If a line below contains the string "computer", copy it out.

[DATA LISTING]

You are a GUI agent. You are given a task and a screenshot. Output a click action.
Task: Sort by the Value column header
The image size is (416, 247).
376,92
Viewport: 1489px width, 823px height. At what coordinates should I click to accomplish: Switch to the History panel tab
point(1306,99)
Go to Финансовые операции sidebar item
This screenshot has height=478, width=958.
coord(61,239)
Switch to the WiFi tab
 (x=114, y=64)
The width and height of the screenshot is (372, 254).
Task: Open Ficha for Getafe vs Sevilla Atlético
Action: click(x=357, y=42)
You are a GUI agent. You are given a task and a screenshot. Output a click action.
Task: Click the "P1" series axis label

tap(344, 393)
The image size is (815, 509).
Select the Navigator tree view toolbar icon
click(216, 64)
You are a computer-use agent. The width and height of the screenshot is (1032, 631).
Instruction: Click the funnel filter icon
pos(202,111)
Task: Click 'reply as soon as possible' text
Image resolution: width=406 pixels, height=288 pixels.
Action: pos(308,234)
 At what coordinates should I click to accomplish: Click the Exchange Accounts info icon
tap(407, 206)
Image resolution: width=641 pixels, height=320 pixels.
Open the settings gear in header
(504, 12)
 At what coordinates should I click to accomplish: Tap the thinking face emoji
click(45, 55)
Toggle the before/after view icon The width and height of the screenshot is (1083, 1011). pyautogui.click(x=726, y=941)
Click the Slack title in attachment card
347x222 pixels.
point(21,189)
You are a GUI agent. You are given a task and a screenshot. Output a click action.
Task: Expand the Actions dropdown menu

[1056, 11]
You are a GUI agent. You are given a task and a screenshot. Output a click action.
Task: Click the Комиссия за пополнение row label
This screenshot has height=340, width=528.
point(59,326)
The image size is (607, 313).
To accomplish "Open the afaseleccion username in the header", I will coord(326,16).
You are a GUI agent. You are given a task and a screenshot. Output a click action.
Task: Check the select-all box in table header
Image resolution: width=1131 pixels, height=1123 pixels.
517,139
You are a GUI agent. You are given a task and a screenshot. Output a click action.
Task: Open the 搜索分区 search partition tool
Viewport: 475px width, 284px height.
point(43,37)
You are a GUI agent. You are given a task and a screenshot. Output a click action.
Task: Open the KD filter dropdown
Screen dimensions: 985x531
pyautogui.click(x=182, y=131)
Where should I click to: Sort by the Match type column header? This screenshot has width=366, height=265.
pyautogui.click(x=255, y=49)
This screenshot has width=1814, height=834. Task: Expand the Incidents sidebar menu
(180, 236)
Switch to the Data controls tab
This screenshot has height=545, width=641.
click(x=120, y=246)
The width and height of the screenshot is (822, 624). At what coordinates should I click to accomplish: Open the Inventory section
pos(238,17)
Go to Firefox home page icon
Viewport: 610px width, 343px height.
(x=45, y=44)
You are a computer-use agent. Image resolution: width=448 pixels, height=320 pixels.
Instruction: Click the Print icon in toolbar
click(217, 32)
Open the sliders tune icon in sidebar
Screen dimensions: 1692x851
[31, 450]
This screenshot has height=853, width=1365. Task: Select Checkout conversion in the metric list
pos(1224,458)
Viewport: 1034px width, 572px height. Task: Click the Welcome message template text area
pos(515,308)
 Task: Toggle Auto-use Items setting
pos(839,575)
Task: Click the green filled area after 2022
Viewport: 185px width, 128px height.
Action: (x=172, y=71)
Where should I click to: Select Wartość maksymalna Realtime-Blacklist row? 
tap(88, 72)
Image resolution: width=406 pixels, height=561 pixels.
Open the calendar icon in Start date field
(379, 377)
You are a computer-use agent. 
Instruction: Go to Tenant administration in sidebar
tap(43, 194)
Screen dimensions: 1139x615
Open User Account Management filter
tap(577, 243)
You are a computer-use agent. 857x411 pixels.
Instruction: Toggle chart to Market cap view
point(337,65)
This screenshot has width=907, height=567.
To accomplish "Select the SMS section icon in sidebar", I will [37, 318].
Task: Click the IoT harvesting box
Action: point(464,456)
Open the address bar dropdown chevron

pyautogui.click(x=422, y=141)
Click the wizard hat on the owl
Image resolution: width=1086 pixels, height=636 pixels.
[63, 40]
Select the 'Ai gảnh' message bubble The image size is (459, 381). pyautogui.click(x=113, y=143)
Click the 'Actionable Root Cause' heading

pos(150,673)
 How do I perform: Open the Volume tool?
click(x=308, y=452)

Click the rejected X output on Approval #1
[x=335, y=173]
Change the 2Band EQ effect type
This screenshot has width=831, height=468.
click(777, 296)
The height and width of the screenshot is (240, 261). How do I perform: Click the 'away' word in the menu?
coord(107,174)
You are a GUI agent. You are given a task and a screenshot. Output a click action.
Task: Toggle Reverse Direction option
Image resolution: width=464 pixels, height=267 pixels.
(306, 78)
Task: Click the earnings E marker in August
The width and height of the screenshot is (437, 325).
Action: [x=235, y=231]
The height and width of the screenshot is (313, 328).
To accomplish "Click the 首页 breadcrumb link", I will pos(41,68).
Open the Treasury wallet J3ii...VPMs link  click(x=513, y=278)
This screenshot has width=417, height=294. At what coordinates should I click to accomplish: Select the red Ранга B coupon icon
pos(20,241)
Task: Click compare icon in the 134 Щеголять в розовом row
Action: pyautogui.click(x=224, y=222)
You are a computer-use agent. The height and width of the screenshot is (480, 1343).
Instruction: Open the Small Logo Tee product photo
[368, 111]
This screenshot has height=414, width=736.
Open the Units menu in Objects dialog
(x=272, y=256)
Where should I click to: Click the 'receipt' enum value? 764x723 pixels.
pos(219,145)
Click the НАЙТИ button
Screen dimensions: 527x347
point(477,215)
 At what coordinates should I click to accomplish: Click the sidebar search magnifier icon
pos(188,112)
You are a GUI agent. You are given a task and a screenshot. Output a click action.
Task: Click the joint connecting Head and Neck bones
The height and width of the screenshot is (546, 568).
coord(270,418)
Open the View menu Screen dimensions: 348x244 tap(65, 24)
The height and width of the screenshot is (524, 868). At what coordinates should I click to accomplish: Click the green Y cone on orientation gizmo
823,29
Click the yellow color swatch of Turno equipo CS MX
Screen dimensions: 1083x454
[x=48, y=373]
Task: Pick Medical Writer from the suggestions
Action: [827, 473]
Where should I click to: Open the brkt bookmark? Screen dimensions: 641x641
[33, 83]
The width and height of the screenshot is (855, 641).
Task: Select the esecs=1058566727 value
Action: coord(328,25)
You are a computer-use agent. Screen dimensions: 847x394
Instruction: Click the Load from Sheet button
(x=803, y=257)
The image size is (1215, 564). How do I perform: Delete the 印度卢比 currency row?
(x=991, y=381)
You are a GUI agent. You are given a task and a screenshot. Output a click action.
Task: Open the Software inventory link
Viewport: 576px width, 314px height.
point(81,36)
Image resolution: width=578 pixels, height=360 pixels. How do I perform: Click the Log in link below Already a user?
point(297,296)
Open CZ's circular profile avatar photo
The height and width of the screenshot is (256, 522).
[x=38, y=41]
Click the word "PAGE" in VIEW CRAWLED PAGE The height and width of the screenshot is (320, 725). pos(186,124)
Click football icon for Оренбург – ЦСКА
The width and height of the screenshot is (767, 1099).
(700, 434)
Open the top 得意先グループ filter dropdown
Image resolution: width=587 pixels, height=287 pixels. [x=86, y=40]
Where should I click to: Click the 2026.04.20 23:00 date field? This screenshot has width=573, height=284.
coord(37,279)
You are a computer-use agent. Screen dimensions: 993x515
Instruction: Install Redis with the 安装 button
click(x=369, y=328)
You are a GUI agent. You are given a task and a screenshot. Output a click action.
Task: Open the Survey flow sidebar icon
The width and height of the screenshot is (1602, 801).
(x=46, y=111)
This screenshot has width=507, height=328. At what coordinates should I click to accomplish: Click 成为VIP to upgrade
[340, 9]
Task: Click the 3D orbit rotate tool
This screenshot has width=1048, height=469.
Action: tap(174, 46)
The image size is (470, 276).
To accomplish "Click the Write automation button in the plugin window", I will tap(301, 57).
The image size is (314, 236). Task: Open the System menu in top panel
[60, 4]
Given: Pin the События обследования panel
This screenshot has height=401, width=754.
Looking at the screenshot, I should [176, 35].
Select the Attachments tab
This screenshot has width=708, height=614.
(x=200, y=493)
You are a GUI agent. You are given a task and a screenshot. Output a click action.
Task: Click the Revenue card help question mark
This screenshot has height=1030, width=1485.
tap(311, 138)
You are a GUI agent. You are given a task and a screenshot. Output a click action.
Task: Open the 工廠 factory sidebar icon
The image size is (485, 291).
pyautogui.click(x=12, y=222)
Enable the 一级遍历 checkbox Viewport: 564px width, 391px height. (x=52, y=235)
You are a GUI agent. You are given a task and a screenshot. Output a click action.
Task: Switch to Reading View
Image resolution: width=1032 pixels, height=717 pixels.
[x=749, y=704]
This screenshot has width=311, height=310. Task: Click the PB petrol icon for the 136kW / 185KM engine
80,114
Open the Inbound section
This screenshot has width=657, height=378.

[/DATA LISTING]

[PROBLEM SOLUTION]
You are a computer-use agent. The width and height of the screenshot is (1032, 631).
You are a computer-use agent. Image resolution: width=448 pixels, height=320 pixels.
You are a computer-use agent. 
You are a computer-use agent. 857x411 pixels.
You are a computer-use agent. The height and width of the screenshot is (480, 1343).
You are a computer-use agent. Screen dimensions: 847x394
You are a computer-use agent. Screen dimensions: 993x515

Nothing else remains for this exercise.